## Work to be completed
The whole of the data is to be returned without a single change.

## Entries provided
<<<<

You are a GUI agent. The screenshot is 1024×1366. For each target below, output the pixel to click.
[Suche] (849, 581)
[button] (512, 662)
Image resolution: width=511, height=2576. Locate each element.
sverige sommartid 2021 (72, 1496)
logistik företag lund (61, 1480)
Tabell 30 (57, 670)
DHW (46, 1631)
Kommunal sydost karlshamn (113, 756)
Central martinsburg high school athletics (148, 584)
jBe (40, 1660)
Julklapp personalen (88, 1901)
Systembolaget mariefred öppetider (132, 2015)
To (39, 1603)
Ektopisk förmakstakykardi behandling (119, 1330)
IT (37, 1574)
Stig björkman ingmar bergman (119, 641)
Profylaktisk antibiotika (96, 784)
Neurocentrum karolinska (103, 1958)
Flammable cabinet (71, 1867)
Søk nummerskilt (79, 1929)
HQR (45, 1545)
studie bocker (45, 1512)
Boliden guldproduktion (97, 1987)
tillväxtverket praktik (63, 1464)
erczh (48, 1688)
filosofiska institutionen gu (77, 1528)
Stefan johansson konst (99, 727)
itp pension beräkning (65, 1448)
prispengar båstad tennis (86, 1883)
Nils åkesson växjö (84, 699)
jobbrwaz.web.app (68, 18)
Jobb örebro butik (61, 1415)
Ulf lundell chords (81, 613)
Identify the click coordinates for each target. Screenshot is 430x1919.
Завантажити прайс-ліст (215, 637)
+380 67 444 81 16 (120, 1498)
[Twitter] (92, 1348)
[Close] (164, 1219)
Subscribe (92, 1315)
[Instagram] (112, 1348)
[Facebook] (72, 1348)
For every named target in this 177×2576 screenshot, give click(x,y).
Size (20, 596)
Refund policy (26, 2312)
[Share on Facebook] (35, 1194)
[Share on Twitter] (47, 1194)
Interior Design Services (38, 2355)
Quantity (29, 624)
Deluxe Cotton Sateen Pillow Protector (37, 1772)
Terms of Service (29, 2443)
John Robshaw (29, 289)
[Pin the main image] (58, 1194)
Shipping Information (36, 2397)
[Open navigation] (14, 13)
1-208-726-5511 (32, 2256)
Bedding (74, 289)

>>>>

## Answer below
You are a GUI agent. The screenshot is 1024×1366. For each target below, output the pixel to click.
[Suche] (849, 581)
[button] (512, 662)
Image resolution: width=511, height=2576. Locate each element.
sverige sommartid 2021 (72, 1496)
logistik företag lund (61, 1480)
Tabell 30 (57, 670)
DHW (46, 1631)
Kommunal sydost karlshamn (113, 756)
Central martinsburg high school athletics (148, 584)
jBe (40, 1660)
Julklapp personalen (88, 1901)
Systembolaget mariefred öppetider (132, 2015)
To (39, 1603)
Ektopisk förmakstakykardi behandling (119, 1330)
IT (37, 1574)
Stig björkman ingmar bergman (119, 641)
Profylaktisk antibiotika (96, 784)
Neurocentrum karolinska (103, 1958)
Flammable cabinet (71, 1867)
Søk nummerskilt (79, 1929)
HQR (45, 1545)
studie bocker (45, 1512)
Boliden guldproduktion (97, 1987)
tillväxtverket praktik (63, 1464)
erczh (48, 1688)
filosofiska institutionen gu (77, 1528)
Stefan johansson konst (99, 727)
itp pension beräkning (65, 1448)
prispengar båstad tennis (86, 1883)
Nils åkesson växjö (84, 699)
jobbrwaz.web.app (68, 18)
Jobb örebro butik (61, 1415)
Ulf lundell chords (81, 613)
Identify the click coordinates for each target. Screenshot is 430x1919.
Завантажити прайс-ліст (215, 637)
+380 67 444 81 16 (120, 1498)
[Twitter] (92, 1348)
[Close] (164, 1219)
Subscribe (92, 1315)
[Instagram] (112, 1348)
[Facebook] (72, 1348)
For every named target in this 177×2576 screenshot, give click(x,y).
Size (20, 596)
Refund policy (26, 2312)
[Share on Facebook] (35, 1194)
[Share on Twitter] (47, 1194)
Interior Design Services (38, 2355)
Quantity (29, 624)
Deluxe Cotton Sateen Pillow Protector (37, 1772)
Terms of Service (29, 2443)
John Robshaw (29, 289)
[Pin the main image] (58, 1194)
Shipping Information (36, 2397)
[Open navigation] (14, 13)
1-208-726-5511 (32, 2256)
Bedding (74, 289)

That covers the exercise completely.